Dear Anorexia,
I grew up thinking you were my best friend. From 13 years old you befriended me. You held me close when I needed it. Warmed me when I felt cold and empty and you gave me reasons to keep going. You showed me ways to feel good when I felt worthless, and you gave me direction when I was lost.
I believed you were just for me and that you knew what was best. But you didn't. You turned out to be a manipulative bitch. You made me feel weak, guilty, so unhappy and you isolated me from all my friends. You nearly killed me and you put me in hospital! You put me in hospital when I was 17; when I should have been out and enjoying myself.

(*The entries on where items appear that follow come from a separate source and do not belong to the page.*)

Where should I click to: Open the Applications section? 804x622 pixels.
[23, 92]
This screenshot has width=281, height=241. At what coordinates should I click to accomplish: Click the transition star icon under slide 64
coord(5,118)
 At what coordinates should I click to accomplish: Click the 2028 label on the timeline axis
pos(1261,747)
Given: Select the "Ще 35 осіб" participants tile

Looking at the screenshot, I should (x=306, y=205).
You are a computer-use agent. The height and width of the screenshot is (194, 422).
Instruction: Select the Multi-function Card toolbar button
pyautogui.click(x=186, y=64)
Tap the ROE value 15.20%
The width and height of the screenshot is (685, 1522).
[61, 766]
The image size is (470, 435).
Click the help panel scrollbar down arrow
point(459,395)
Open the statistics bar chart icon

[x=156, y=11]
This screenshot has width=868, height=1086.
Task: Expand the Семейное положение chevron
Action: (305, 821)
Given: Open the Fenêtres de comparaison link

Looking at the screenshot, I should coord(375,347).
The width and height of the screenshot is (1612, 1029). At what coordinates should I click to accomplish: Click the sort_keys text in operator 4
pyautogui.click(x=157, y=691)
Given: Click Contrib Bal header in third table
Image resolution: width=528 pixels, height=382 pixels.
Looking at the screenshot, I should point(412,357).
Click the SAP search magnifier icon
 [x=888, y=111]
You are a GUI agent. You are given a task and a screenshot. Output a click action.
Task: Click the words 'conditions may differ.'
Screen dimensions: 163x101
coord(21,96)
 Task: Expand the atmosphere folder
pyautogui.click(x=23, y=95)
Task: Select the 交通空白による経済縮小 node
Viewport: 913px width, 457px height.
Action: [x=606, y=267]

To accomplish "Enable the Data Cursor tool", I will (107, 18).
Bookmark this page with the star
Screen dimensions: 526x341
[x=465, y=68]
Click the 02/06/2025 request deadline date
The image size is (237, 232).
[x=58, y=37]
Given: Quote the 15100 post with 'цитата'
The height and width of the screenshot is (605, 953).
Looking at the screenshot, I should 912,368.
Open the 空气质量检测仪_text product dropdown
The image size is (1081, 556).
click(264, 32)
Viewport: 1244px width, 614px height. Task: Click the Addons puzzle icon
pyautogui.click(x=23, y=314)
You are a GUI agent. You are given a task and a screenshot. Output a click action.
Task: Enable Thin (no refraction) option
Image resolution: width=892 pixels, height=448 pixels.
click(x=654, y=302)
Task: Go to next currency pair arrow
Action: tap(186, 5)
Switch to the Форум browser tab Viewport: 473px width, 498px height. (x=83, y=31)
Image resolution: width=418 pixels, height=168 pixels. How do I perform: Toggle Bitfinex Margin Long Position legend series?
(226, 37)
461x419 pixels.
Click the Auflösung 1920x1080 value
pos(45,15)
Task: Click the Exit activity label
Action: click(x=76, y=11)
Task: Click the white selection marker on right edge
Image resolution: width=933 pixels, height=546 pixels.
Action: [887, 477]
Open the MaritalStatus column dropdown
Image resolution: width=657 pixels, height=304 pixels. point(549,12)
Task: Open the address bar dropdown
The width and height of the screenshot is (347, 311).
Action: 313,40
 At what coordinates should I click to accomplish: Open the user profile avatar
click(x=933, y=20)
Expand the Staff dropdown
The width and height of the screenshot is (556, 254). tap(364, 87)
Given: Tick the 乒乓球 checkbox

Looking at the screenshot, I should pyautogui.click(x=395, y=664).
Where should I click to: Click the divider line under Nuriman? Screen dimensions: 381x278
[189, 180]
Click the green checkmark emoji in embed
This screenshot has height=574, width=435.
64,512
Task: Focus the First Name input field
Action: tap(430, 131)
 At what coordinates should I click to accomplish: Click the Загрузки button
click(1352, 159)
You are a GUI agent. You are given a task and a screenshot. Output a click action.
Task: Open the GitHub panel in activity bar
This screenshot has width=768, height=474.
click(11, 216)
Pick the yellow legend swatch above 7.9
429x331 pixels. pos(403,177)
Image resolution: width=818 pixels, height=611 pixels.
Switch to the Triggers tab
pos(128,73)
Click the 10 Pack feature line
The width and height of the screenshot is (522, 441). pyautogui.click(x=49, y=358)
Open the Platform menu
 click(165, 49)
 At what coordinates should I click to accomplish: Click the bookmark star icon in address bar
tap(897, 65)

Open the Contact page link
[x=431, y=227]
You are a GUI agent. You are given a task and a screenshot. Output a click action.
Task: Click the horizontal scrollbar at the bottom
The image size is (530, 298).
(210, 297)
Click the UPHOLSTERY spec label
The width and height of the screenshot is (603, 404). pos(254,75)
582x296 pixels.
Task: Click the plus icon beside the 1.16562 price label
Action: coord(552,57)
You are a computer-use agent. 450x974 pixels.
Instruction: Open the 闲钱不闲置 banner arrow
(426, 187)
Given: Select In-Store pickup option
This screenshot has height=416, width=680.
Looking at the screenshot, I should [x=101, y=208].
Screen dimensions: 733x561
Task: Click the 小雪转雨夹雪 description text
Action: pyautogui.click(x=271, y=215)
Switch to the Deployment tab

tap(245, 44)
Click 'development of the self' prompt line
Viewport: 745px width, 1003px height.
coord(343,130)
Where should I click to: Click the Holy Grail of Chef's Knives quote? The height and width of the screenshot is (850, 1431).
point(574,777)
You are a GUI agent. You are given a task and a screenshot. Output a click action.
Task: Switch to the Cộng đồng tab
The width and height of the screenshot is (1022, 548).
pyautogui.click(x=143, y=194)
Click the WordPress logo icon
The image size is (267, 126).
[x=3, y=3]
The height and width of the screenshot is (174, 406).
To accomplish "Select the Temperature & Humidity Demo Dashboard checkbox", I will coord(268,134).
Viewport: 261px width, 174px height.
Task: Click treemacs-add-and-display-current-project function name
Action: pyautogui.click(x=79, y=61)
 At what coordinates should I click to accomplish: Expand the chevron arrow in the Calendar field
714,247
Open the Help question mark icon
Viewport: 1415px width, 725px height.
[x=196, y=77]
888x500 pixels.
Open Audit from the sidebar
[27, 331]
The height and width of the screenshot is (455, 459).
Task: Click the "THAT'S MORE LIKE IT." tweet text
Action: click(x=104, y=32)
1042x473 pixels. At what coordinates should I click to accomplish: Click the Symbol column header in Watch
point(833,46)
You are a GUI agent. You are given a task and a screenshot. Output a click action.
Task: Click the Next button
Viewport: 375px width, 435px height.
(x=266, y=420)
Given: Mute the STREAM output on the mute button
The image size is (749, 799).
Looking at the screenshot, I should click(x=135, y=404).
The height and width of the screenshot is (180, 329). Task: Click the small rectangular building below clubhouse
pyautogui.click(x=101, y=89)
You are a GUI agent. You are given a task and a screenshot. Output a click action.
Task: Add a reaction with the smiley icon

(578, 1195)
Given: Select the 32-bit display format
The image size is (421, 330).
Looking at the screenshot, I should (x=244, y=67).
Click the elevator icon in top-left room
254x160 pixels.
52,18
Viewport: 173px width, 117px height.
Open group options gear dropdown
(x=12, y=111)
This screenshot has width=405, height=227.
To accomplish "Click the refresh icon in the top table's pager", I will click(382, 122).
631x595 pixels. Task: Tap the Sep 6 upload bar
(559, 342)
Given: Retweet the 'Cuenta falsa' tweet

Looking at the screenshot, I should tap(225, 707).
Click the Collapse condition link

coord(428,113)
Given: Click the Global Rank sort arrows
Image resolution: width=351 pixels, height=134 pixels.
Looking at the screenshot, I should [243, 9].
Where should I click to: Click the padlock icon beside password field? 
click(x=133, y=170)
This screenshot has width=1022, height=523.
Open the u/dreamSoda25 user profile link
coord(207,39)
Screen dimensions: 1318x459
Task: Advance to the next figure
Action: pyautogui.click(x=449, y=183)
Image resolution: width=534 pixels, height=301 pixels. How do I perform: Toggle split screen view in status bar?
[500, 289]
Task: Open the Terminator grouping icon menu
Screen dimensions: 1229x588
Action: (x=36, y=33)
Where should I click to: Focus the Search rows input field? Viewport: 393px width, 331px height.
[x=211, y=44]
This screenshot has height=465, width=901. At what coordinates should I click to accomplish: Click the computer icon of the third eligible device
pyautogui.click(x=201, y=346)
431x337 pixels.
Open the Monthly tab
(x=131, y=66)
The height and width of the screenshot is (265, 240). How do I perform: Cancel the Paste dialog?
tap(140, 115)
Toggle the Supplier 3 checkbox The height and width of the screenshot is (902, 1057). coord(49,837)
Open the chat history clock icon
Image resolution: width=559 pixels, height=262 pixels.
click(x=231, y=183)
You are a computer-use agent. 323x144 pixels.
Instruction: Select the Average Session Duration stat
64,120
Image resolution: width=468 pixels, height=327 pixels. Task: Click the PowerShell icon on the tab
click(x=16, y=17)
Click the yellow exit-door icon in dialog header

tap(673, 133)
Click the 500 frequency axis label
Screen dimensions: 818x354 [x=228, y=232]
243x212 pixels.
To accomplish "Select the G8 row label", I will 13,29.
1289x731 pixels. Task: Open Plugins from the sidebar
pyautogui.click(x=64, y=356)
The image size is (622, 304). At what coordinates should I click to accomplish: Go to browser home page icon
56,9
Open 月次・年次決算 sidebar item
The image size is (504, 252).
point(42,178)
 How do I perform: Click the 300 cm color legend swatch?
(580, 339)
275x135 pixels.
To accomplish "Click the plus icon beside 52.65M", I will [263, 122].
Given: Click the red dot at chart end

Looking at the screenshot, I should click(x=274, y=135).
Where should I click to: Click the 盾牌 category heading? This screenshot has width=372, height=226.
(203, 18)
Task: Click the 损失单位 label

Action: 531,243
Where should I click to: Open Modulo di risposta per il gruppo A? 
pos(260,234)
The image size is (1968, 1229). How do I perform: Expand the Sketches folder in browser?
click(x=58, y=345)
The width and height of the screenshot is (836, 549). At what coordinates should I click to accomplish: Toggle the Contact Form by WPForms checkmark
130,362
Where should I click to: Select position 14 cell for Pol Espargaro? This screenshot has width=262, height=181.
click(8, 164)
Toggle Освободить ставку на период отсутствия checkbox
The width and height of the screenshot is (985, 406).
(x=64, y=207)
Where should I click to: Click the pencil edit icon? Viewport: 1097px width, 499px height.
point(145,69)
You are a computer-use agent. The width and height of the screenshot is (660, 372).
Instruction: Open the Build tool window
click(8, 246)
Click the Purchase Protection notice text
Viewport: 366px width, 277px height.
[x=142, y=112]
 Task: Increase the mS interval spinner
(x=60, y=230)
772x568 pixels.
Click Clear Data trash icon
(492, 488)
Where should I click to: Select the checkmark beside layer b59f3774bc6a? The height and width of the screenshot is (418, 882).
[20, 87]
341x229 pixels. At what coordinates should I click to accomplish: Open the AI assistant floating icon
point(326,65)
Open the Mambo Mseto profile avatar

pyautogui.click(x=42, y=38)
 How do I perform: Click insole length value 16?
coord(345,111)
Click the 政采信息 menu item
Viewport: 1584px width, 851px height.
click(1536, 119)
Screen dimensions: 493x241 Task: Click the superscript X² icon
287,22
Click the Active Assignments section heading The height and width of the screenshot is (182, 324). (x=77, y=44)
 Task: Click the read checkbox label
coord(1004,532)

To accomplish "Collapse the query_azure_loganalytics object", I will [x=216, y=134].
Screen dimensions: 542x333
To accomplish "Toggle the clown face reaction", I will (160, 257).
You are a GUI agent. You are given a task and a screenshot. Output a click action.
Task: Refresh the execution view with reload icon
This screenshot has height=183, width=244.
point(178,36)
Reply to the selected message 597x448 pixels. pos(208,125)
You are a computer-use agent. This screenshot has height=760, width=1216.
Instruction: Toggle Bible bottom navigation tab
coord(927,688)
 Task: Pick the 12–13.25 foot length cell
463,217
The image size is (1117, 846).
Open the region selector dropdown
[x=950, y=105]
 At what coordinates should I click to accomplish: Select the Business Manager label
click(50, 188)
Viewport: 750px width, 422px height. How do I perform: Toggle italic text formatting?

It makes me so angry that you try and come back. Try and flirt with me. Try and suck me back in when I am weak. You will never, ever succeed.
I will not let you beat me and not let you win!
You are not worth anything to me. Even as you seduce me, and I do find you so seductive, I still won't let you dictate what I eat, how much I exercise and how much I drink.
I have beaten you and I don't want you in my life!
In fact I don't want you in anyone else's life. You need to back off, stop befriending others and let them get on with living! You make everyone feel terrible and everyone deserves better!! No one deserves to be guilt tripped by you. And I want everyone who is friends with you now to realise how nasty, manipulative and selfish you really are.